There are five factors that should be considered when deciding to apply the doctrine of equitable tolling: "The factors are: (1) lack of actual notice of filing requirement; (2) lack of constructive knowledge of filing requirement; (3) diligence in pursuing one's rights; (4) absence of prejudice to the defendant; and (5) a plaintiff's reasonableness in remaining ignorant of the notice requirement.

Id. at 344 (quoting Andrews v. Orr, 851 F.2d 146, 151 (6th Cir. 1988)). When, as in this case, the prospective plaintiff does not "claim lack of notice or knowledge of the filing deadline, `[the] inquiry must focus on the diligence used by the plaintiff in pursuing its rights and the resulting prejudice, if any, to the defendant.'" Id. (citation omitted).

The diligence factor comes into play whenever an attorney's mistake, or his firm's clerical mistake, is responsible for a missed deadline. Unfortunately for the movants, the Sixth Circuit's cases hold that "the principles of equitable tolling do not extend to `garden variety' claims of excusable neglect on the part of a litigant's attorney." Griffin v. Rogers, 399 F.3d 626, 637 (6th Cir. 2005) (citing Irwin v. Dep't of Veterans Affairs, 498 U.S. 89, 96 (1990)); accord, e.g., Chomic v. United States, 377 F.3d 607, 615 (6th Cir. 2004) (citing Ayers v. United States, 277 F.3d 821, 828 (6th Cir. 2002)), cert. denied, 544 U.S. 948 (2005); Jurado v. Burt, 377 F.3d 638, 644 (6th Cir. 2003) ("Generally, `a lawyer's mistake is not a valid basis for equitable tolling.'"); Taylor v. Principi, 92 F. App'x 274, 277 (6th Cir. 2004) (holding that attorney error does not warrant relief via equitable tolling); Whalen v. Randle, 37 F. App'x 113, 120 (6th Cir. 2002) (holding attorney mistake not a valid basis for equitable tolling).

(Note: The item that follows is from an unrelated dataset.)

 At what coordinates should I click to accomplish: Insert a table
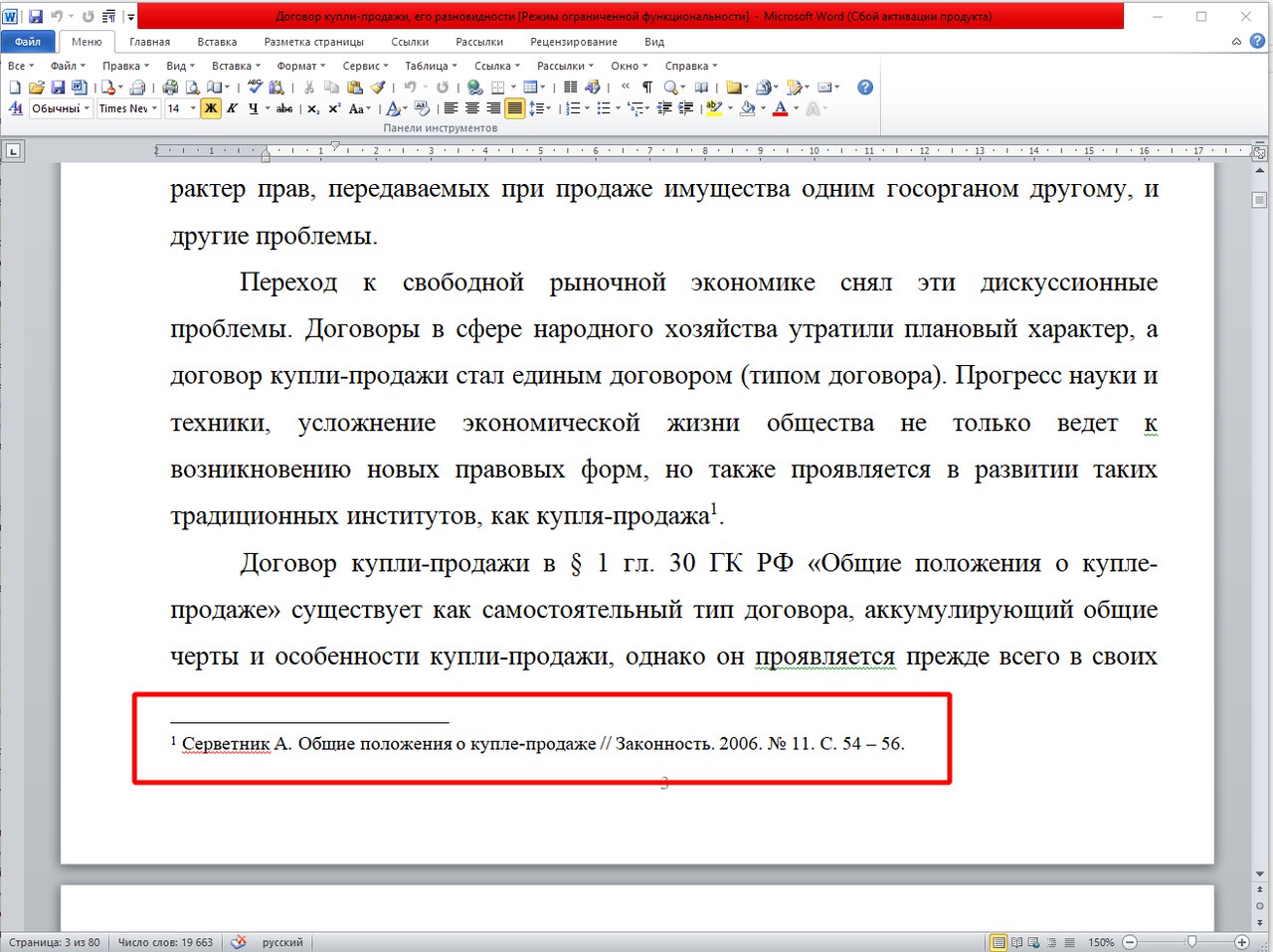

This conclusion is supported by the fact that motions for extensions of the deadline for filing dischargeability complaints are exceptions to the general rule allowing courts to grant motions for extensions made after the expiration of a deadline upon a showing of excusable neglect. Compare Fed.R.Bankr.P. 9006(b)(1) and (3).

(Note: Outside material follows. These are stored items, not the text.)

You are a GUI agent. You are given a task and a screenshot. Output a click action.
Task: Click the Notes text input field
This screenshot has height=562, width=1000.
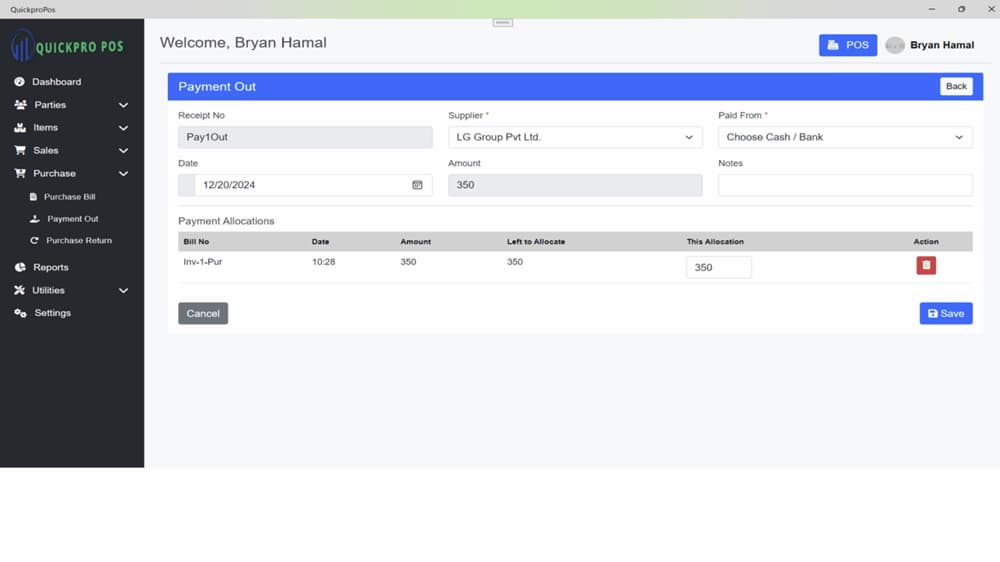tap(845, 185)
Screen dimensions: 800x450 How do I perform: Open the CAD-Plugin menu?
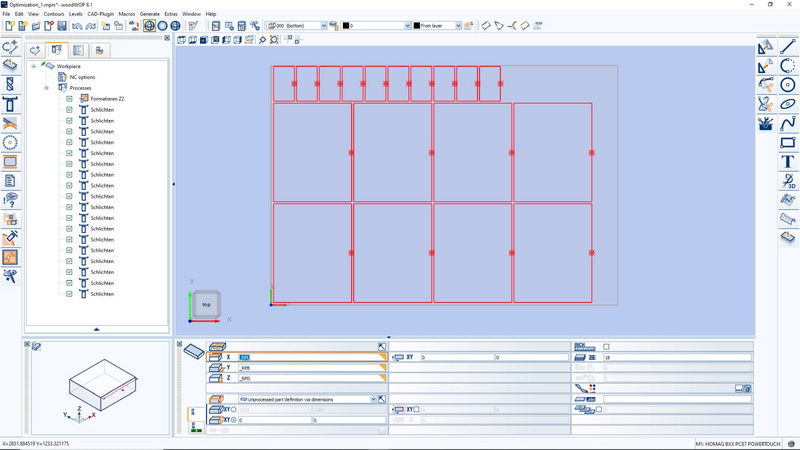coord(101,14)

Other circuit courts of appeals agree. Gayle v. United Parcel Serv., 401 F.3d 222, 226-28 (4th Cir. 2005) (holding attorney negligence did not entitle litigant to equitable tolling); Harris v. Hutchinson, 209 F.3d 325, 330-31 (4th Cir. 2000) (same); Taliani v. Chrans, 189 F.3d 597, 598 (7th Cir. 1999) ("[A] lawyer's mistake is not a valid basis for equitable tolling."); Gunderson v. Abbott, 172 F. App'x 806, 810 (10th Cir. 2006) ("[A]ttorney error is generally not a basis for equitable tolling."); Williams v. Ga. Dep't of Defense, 147 F. App'x 134, 135 (11th Cir. 2005) (holding attorney error insufficient to warrant equitable tolling); Carter v. Tex. Dep't of Health, 119 F. App'x 577, 580 (5th Cir. 2004) ("[A]ttorney's errors are not grounds for equitable tolling."). And the Supreme Court itself has stated that "the principles of equitable tolling . . . do not extend to what is at best a garden variety claim of excusable neglect." Irwin v. Dep't of Veterans Affairs, 498 U.S. 89, 96 (1990). The rationale for refusing to toll limitations periods in order to correct attorney errors is a strong one: "Many attorney mistakes are innocent in that they involve oversights or miscalculations attributable in some part to the sheer press of business. To accept such mistakes as a ground for equitable tolling, however, would over time consign filing deadlines and limitations periods to advisory status." Gayle v. United Parcel Serv., 401 F.3d at 227.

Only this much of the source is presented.